Problem description: Starting at the line that contains "The width and", copy every line through the end of the records below exactly as written, leaving out pictures.

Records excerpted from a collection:
┄┄┄┄┄┄
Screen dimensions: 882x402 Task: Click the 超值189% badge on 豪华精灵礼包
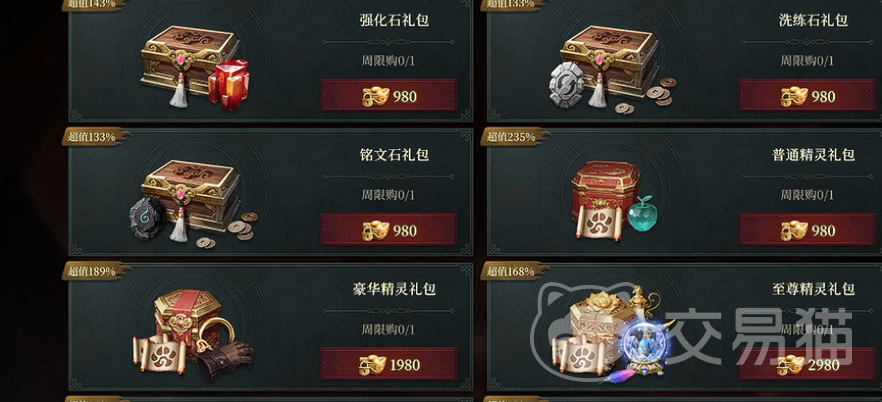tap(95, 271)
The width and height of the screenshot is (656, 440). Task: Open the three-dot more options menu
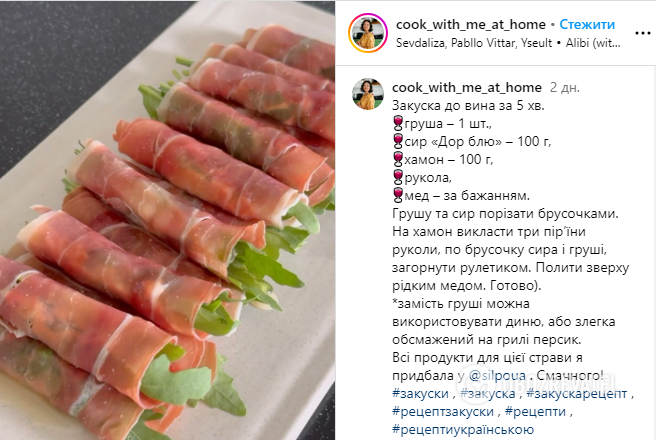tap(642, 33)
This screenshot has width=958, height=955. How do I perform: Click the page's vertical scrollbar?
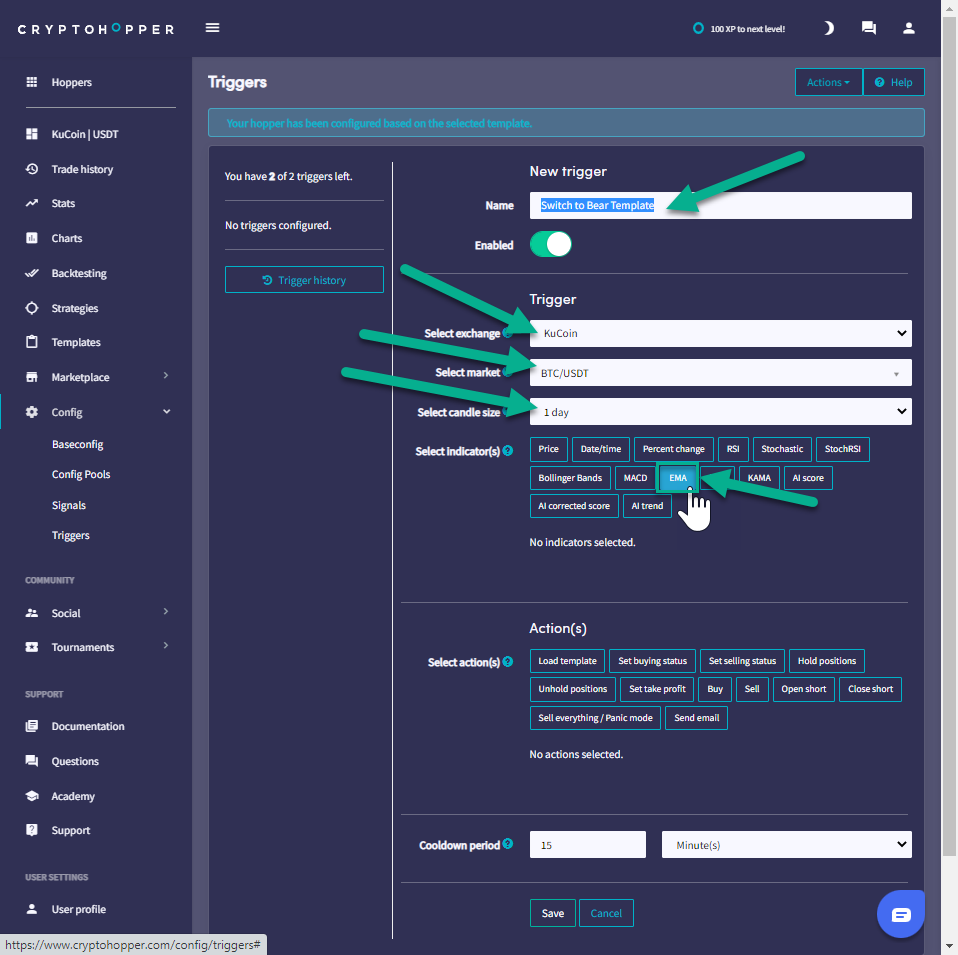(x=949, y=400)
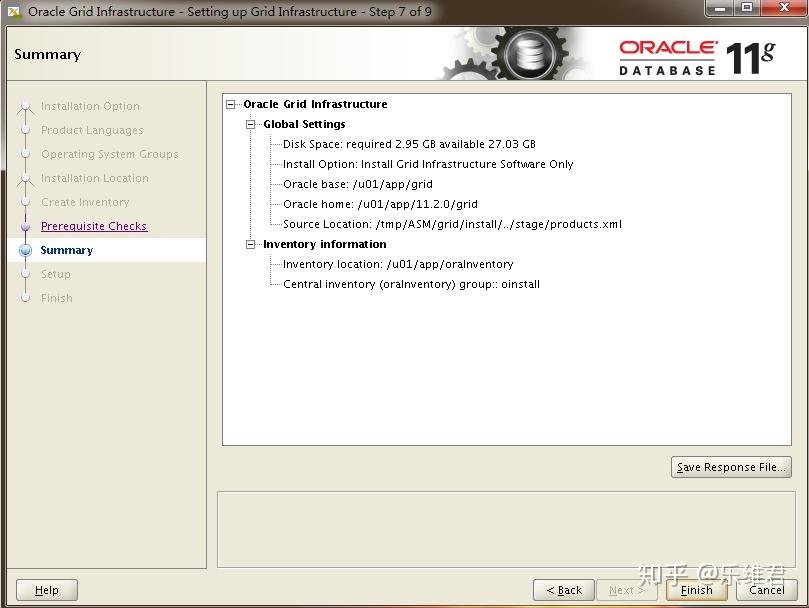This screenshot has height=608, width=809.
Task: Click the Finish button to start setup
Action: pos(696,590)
┄┄┄┄┄┄
Answer box:
The width and height of the screenshot is (656, 440). Task: Open the three-dot more options menu
tap(642, 33)
This screenshot has width=958, height=955. How do I perform: Click the page's vertical scrollbar?
(x=949, y=400)
This screenshot has height=608, width=809.
Task: Click the Finish button to start setup
Action: pos(696,590)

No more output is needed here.